Radioshift networking tips

by Gordon Meyer

So far, I'm pretty much enamored of Rogue Amoeba's new Radioshift application. If you haven't tried it yet, it allows you to easily listen to, and record, radio shows from around the world. It makes automatically recording new episodes of a show, or "subscribing," as simple as TiVo does for television programs.

I think Radioshift would be a wonderful addition to my home, and I want to run it on the Mac that I already use for home automation. However, Radioshift isn't really optimized for use in a "server" situation. That's understandable, but it hasn't stopped me from tying to bend it to my will anyway. Here's are notes on my progress so far:

• I love that Radioshift uses a background process for recording shows that you've subscribed to. This means that you don't have to leave the app running all of the time. You can use the sound files directly, without opening Radioshift, too.
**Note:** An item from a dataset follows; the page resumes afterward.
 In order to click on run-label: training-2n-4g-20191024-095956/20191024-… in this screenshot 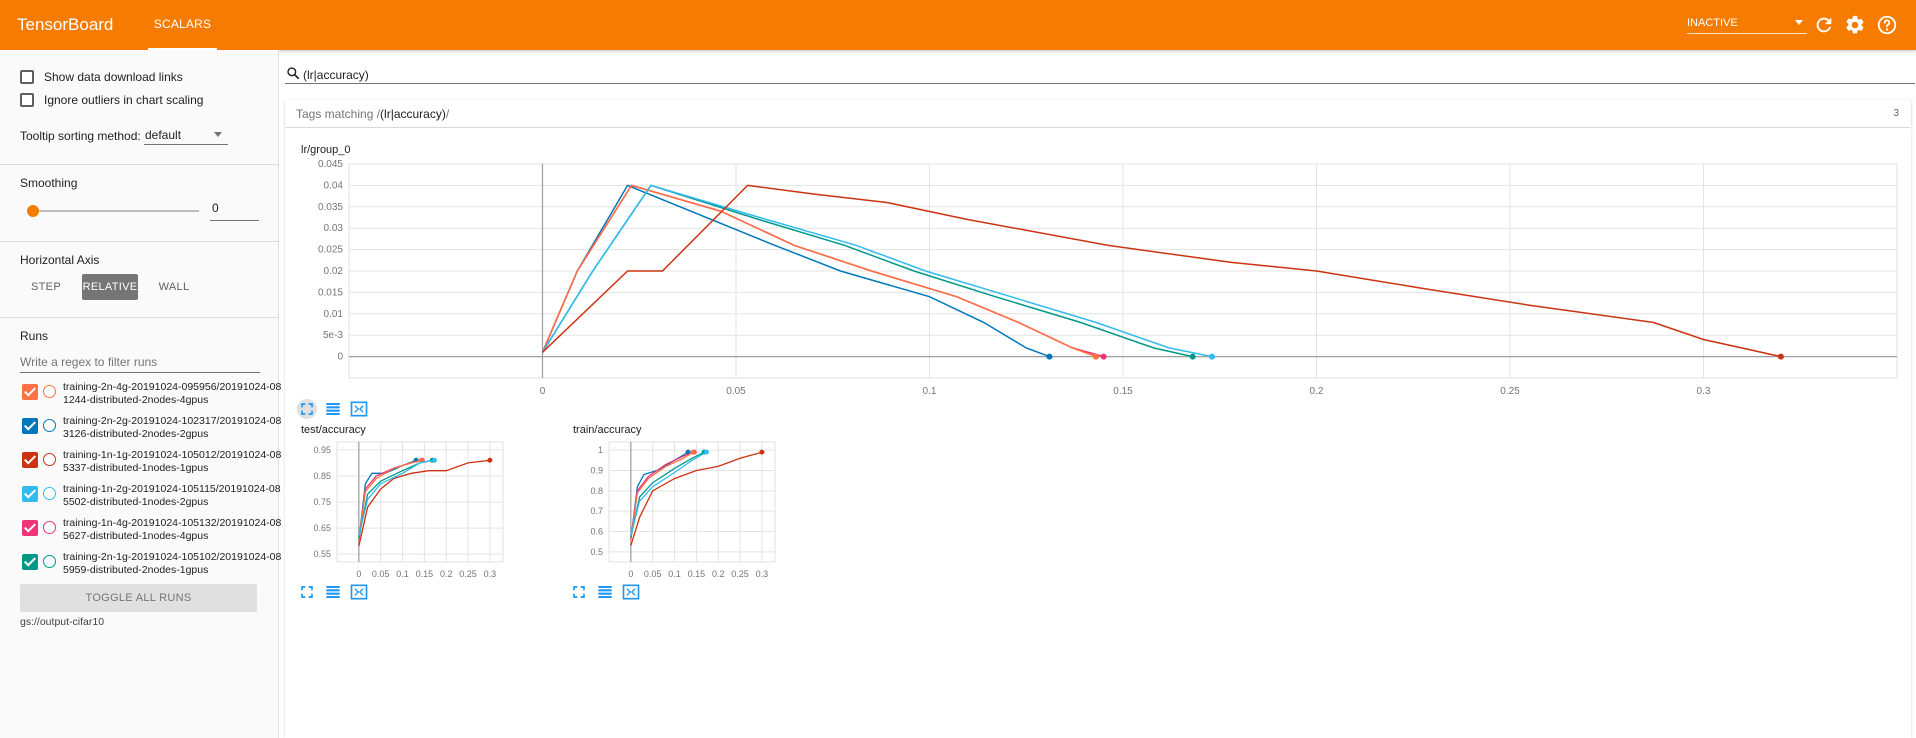, I will do `click(172, 394)`.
You'll find your recorded shows in the ~/Music/Radioshift/ folder.

• I want to listen to my recorded shows using another computer, because the home automation Mac is tucked away in a corner and I rarely use it directly. Radioshift doesn't have any built-in support for sharing, but I can load the above-mentioned files into QuickTime Player (or similar) after mounting the server's drive. The bonus prize for doing this is that QuickTime Player allows you to fast forward during playback, to skip commercials, which is a feature that Radioshift currently lacks.
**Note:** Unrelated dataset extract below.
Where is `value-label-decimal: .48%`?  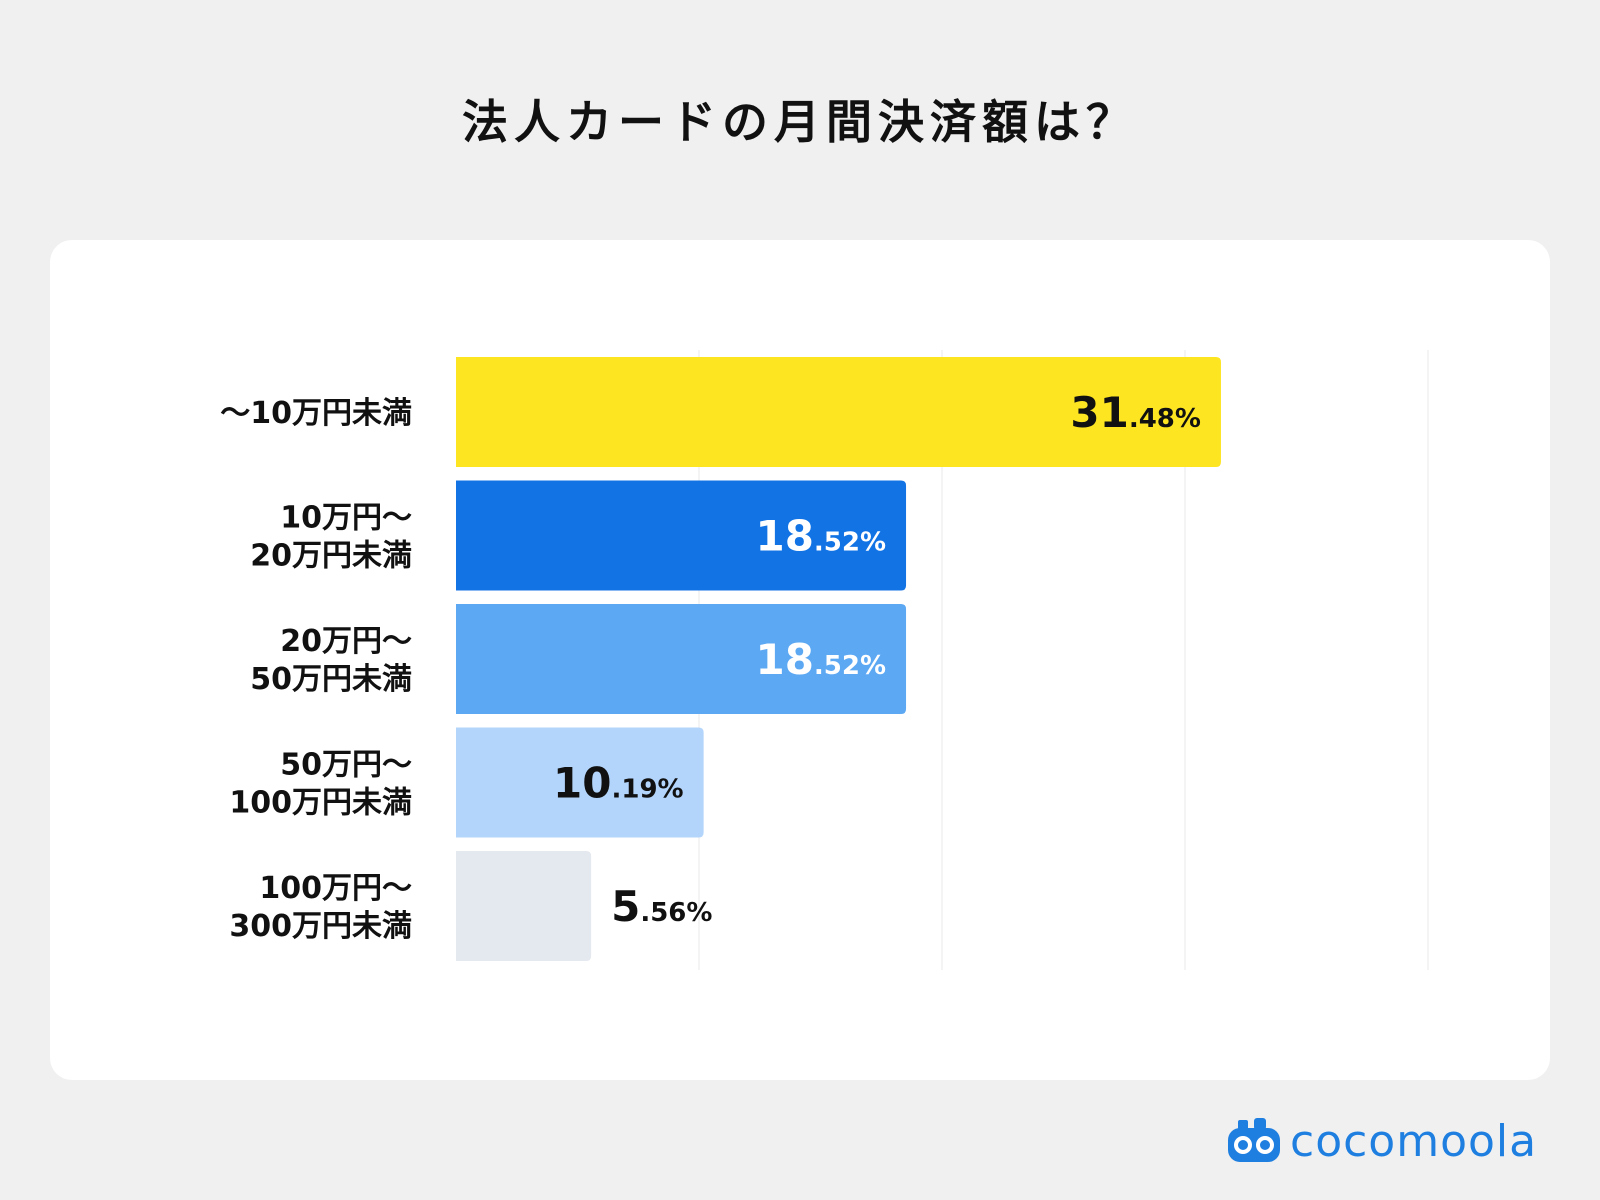 value-label-decimal: .48% is located at coordinates (1165, 419). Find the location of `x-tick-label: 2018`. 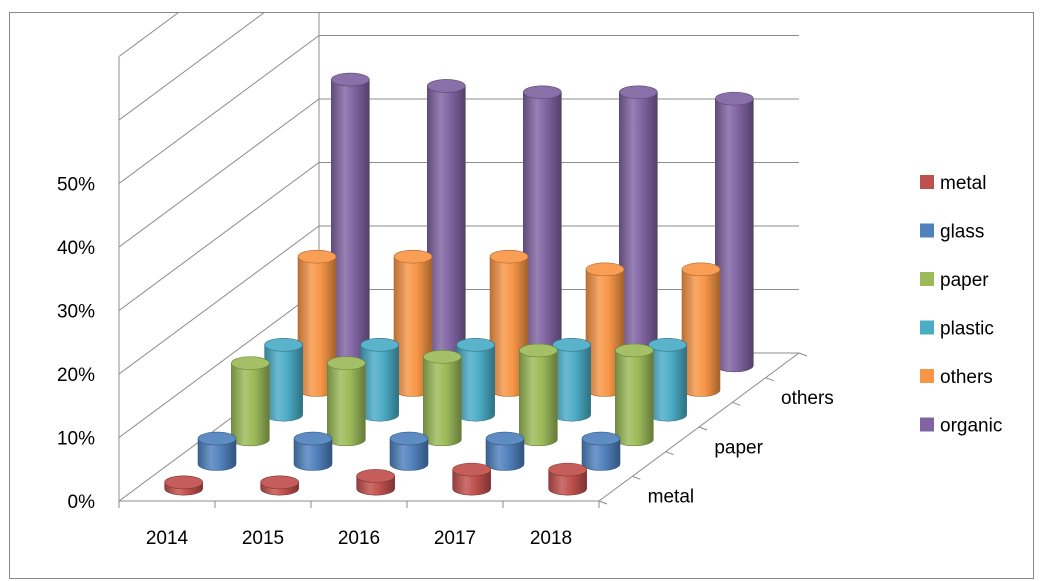

x-tick-label: 2018 is located at coordinates (551, 538).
• If you don't care about skipping commercials, just use the Finder's built-in ability to play QuickTime files, as shown below. Very handy!


• Radioshift does, apparently, have the ability to add recordings to your iTunes Library. This means you could use iTunes sharing to listen to the shows on other computers. However, this doesn't work for me. First, I haven't been able to get Radioshift to successfully add a recording to iTunes. But even if it did, it's a manual process (Radioshift doesn't do it automatically) and I don't want to keep iTunes running on my home automation Mac.

Although parts of this feel a little awkward, so far I've found it worth doing. I hope that as Radioshift continues to evolve the process will get easier. If you have tips to share, please feel free to chime in.


Charlie Jones
2007-09-26 12:52:00
You try something like FireFly Media Server:

If you point it at ~/Music it should index everything under that directory. It runs in the background and has a PrefPane to set all the options.

John Y
2007-10-01 04:02:09
Adding to iTunes sounds like a job for Hazel — a rule for ~/Music/Radioshift with actions of Add to iTunes and Move file to Trash (or some other folder) should do it, provided you let iTunes take a copy of files added to it. Otherwise you'd want to move the file into place first and then add it :)
Gordon Meyer
2007-10-01 06:48:44
Thanks for the idea about using a music server, Charlie. A worthwhile approach to try.

John, Hazel is a great program. Good tip, thanks for posting that. Anytime I can put Hazel to more work, I'm a happy guy.